Este síndrome es un trastorno que afecta al sistema nervioso y que puede presentar una variedad de signos y síntomas neurológicos. Aproximadamente el 90 por ciento de los afectados padecen una forma del trastorno conocida comúnmente como Síndrome común de deficiencia de GLUT1. Estas personas suelen tener convulsiones frecuentes (epilepsia) que comienzan en los primeros meses de vida. En los recién nacidos, el primer signo del trastorno puede ser movimientos oculares involuntarios que son rápidos e irregulares. Los bebés con síndrome común de deficiencia de GLUT1 tienen un tamaño de cabeza normal al nacer, pero el crecimiento del cerebro y el cráneo suele ser lento, lo que puede resultar en un tamaño anormalmente pequeño (microcefalia). Las personas con esta forma de síndrome de deficiencia de GLUT1 pueden presentar retraso en el desarrollo o discapacidad intelectual. La mayoría de los afectados también presentan otros problemas neurológicos, como rigidez causada por una tensión anormal de los músculos (espasticidad), dificultad para coordinar los movimientos (ataxia) y dificultades del habla (disartria). Algunos experimentan episodios de confusión, falta de energía (letargo), dolores de cabeza o espasmos musculares (mioclonus), especialmente durante periodos sin comer (ayuno).
Aproximadamente el 10 por ciento de las personas con síndrome de deficiencia de GLUT1 presentan una forma del trastorno conocida a menudo como síndrome de deficiencia de GLUT1 no epiléptica, que suele ser menos grave que la forma común. Las personas con la forma no epiléptica no tienen convulsiones, pero aún pueden presentar retraso en el desarrollo y discapacidad intelectual. La mayoría presenta problemas de movimiento como ataxia o tensión involuntaria de varios músculos (distonía); Los problemas de movimiento pueden ser más pronunciados que en la forma común.
Varias condiciones que originalmente recibieron otros nombres han sido reconocidas como variantes del síndrome de deficiencia GLUT1. Estas incluyen la coreoathetosis paroxística con espasticidad (distonía 9); disquinesia y epilepsia inducidas por ejercicio paroxístico (Distonía 18); y ciertos tipos de epilepsia. En casos raros, las personas con variantes del síndrome de deficiencia de GLUT1 producen glóbulos rojos anormales y presentan formas poco comunes de una enfermedad sanguínea conocida como anemia, que se caracteriza por una escasez de glóbulos rojos.

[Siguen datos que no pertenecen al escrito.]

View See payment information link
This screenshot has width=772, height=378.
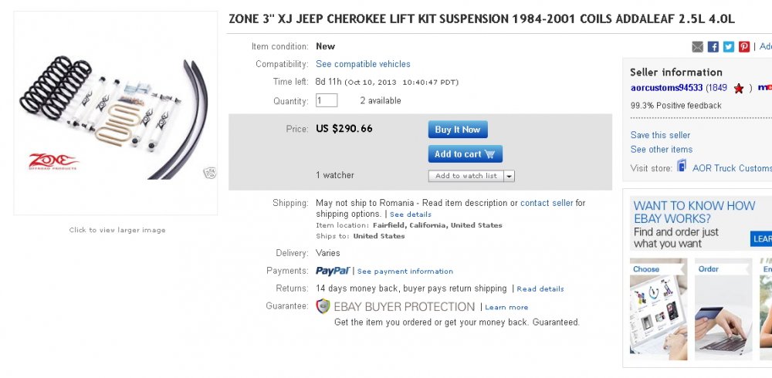(405, 272)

Causas. El síndrome de deficiencia de GLUT1 está causado por variantes (también conocidas como mutaciones) en el gen SLC2A1. Este gen proporciona instrucciones para producir una proteína llamada proteína transportadora de glucosa tipo 1 (GLUT1). La proteína GLUT1 está incrustada en la membrana externa que rodea las células, donde transporta un azúcar simple llamado glucosa hacia las células desde la sangre o desde otras células para usarla como combustible.
En el cerebro, la proteína GLUT1 está implicada en el movimiento de glucosa, que es la principal fuente de energía del cerebro, a través de la barrera hematoencefálica. La barrera hematoencefálica actúa como un límite entre los diminutos vasos sanguíneos (capilares) y el tejido cerebral circundante; Protege el delicado tejido nervioso del cerebro al impedir que muchos otros tipos de moléculas entren en el propio cerebro. La proteína GLUT1 también mueve la glucosa entre células del cerebro llamadas glía, que protegen y mantienen las neuronas.
Las variantes del gen SLC2A1 reducen o eliminan la función de la proteína GLUT1. Tener menos proteína GLUT1 funcional reduce la cantidad de glucosa disponible en las células cerebrales, lo que afecta al desarrollo y función cerebral. Fuente: MedlinePlus.